Rebecca Lindland, a senior analyst with Kelley Blue Book, said the deal addresses a tiny market for now. About 1 percent of the 17 million cars sold in the U.S. are electric and only 1.4 percent of single family homes have solar power.

Those markets are expected to grow over time, she said, but in the meantime, both businesses are capital intensive and propped up by government incentives. Electric car buyers can currently get a $7,500 federal tax credit, for example, while solar panel buyers can deduct 30 percent of the cost of their installation from their federal taxes.

"If anything happens with incentives or the economy in general, this could come crashing down even faster than others are projecting," Lindland said.

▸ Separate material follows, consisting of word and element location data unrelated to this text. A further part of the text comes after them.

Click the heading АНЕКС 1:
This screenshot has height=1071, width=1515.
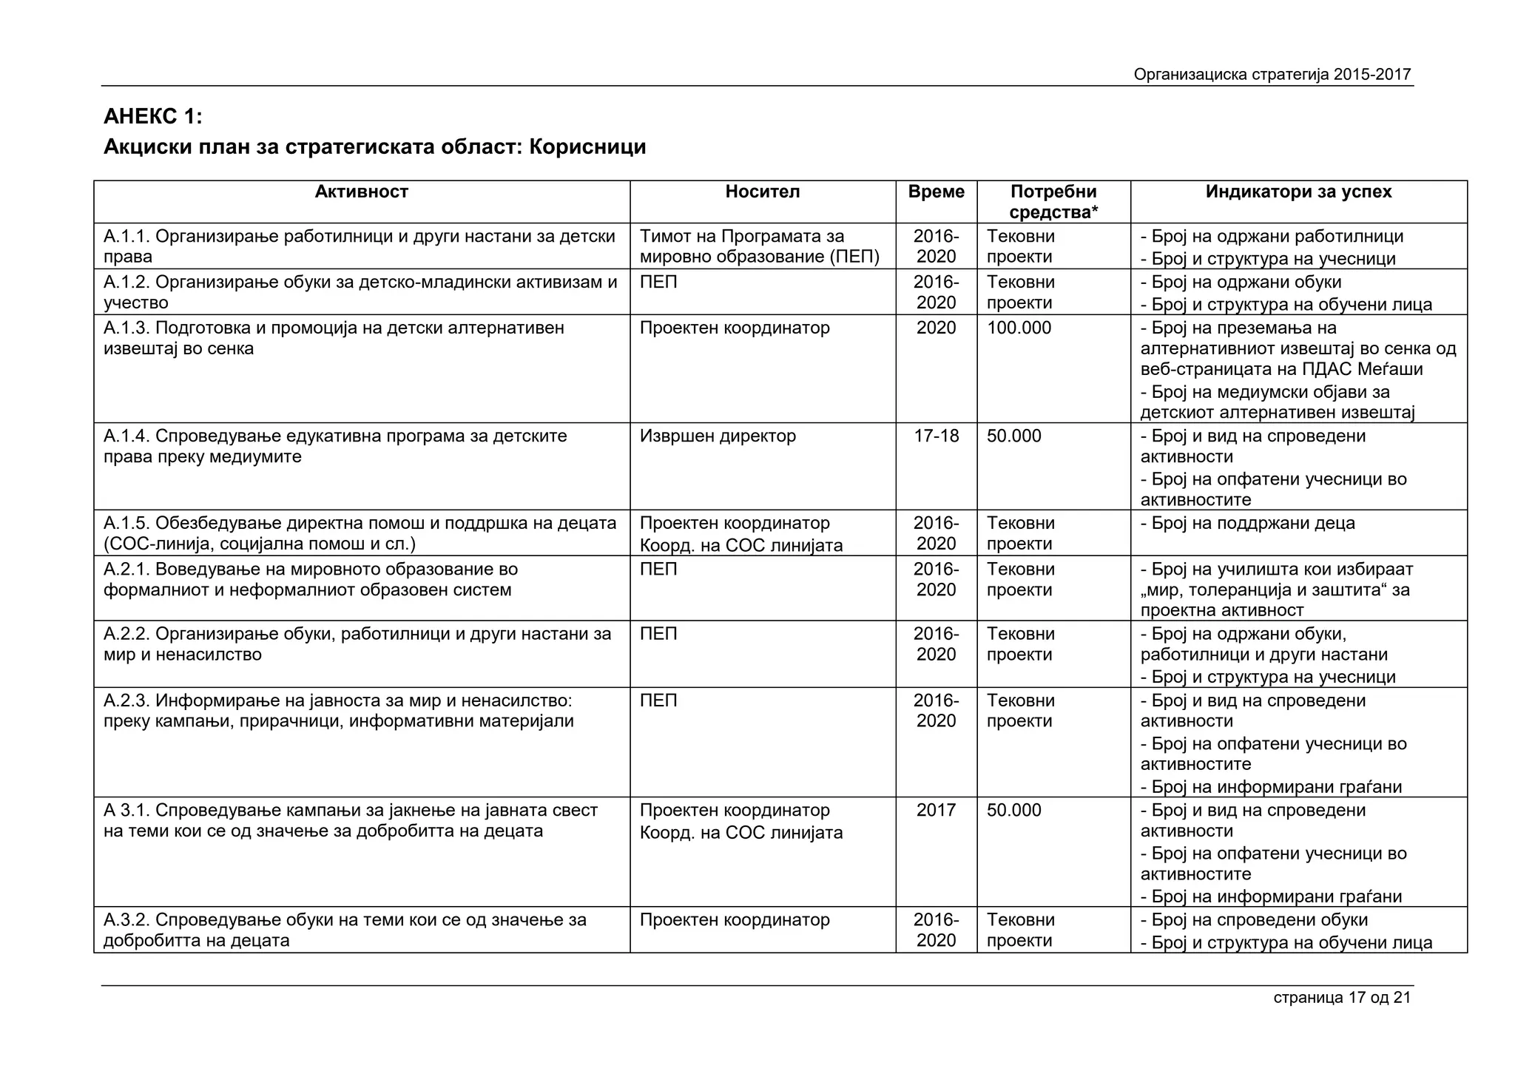tap(152, 117)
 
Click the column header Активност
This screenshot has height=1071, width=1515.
tap(361, 192)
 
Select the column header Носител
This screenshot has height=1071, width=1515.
tap(762, 192)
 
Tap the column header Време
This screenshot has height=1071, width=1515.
tap(936, 192)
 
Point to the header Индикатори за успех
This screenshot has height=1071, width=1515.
tap(1298, 192)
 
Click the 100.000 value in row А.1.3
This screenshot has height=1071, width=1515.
tap(1019, 328)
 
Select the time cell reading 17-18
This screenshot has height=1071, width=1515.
tap(936, 436)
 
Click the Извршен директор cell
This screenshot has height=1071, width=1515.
tap(718, 436)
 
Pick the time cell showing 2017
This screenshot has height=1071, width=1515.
tap(936, 811)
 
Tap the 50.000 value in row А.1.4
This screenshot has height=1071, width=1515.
tap(1013, 436)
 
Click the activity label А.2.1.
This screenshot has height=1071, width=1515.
tap(127, 570)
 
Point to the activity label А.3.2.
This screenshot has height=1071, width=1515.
tap(127, 920)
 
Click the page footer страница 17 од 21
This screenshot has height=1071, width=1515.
tap(1342, 998)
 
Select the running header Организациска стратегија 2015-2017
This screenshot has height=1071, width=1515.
tap(1272, 75)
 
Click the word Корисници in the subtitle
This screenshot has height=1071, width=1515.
tap(587, 147)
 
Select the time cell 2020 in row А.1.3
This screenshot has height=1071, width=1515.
tap(936, 328)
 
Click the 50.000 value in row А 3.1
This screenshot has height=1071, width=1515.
tap(1013, 811)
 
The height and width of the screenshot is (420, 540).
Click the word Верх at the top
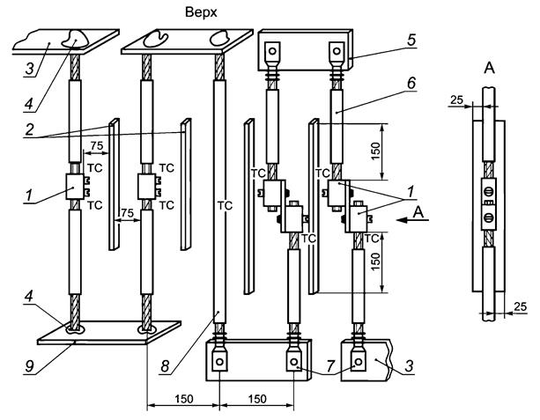coord(201,12)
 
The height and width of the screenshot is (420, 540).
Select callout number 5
coord(411,40)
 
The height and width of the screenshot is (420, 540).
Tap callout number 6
coord(411,83)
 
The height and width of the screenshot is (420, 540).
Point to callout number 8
coord(166,366)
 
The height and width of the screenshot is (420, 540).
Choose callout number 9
coord(29,366)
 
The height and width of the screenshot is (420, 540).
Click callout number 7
coord(330,366)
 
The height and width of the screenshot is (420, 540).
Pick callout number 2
coord(30,129)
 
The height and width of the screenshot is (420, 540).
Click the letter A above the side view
coord(490,68)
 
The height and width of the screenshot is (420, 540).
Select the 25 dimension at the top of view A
coord(456,99)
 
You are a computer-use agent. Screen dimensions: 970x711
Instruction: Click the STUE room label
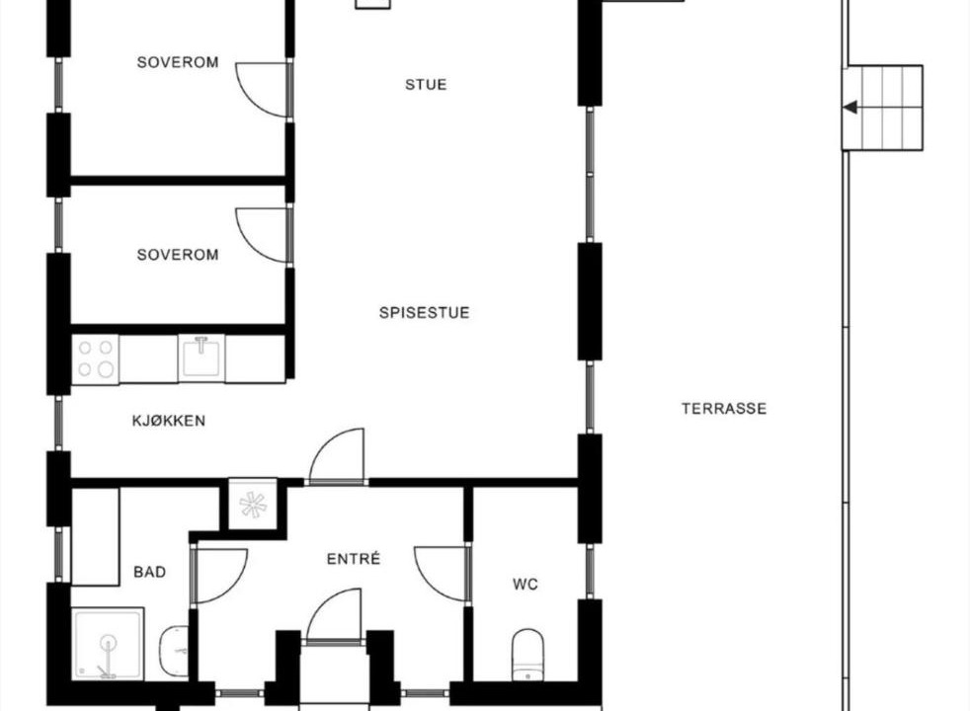coord(426,84)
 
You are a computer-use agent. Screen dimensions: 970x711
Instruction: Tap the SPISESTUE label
coord(425,312)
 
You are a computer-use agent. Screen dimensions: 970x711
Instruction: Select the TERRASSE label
coord(724,408)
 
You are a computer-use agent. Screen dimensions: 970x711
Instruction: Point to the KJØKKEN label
coord(169,421)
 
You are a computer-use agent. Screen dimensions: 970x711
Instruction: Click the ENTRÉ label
coord(354,559)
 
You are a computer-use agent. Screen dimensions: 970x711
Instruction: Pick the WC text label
coord(525,584)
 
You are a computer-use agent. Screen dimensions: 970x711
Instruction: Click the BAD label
coord(150,572)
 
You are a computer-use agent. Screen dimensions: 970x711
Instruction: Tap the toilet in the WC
coord(527,655)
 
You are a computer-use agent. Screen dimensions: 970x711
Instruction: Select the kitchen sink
coord(202,358)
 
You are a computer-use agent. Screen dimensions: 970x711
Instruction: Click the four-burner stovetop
coord(95,358)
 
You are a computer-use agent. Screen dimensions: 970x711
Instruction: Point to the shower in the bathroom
coord(109,644)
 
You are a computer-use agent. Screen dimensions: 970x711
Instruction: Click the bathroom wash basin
coord(174,651)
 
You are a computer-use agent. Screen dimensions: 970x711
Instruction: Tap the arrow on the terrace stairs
coord(850,108)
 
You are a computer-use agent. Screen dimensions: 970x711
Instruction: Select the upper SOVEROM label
coord(178,62)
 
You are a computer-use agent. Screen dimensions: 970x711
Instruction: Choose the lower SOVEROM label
coord(178,254)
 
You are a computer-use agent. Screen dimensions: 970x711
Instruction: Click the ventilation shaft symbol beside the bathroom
coord(253,505)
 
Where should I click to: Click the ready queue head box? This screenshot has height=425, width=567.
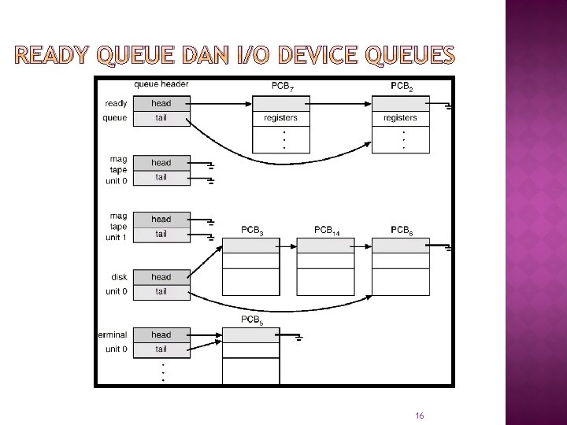(161, 103)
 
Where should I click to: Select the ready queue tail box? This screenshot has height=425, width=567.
(161, 118)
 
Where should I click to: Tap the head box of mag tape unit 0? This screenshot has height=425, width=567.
(161, 163)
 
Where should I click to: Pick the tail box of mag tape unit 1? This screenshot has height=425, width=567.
(161, 234)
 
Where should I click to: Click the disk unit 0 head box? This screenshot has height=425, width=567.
(161, 277)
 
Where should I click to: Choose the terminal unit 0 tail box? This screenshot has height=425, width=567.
(161, 349)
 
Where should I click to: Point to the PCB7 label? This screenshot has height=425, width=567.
(281, 86)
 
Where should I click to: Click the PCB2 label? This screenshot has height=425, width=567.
(401, 86)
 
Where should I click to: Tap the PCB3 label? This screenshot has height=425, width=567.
(252, 231)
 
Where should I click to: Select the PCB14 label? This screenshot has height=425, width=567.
(327, 230)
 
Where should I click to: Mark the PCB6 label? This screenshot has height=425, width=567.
(401, 230)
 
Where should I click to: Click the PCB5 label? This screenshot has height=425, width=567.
(252, 320)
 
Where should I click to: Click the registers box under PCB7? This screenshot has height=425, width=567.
(281, 118)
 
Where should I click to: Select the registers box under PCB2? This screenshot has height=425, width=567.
(400, 118)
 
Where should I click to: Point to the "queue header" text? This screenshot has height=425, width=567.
(161, 85)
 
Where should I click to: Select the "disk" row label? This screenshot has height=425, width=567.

SolarCity has a 45-day "go-shop" period in which it can solicit alternative acquisition proposals. It will have to pay Tesla a $78.2 million termination fee unless it ends the deal with Tesla in order to enter an agreement with a third party that initially made an alternative offer before the "go-shop" period ended. If that happens, SolarCity would pay a $26.1 million termination fee, according to a regulatory filing.

Musk said if someone makes a better offer for SolarCity, he has committed to vote his shares with that offer.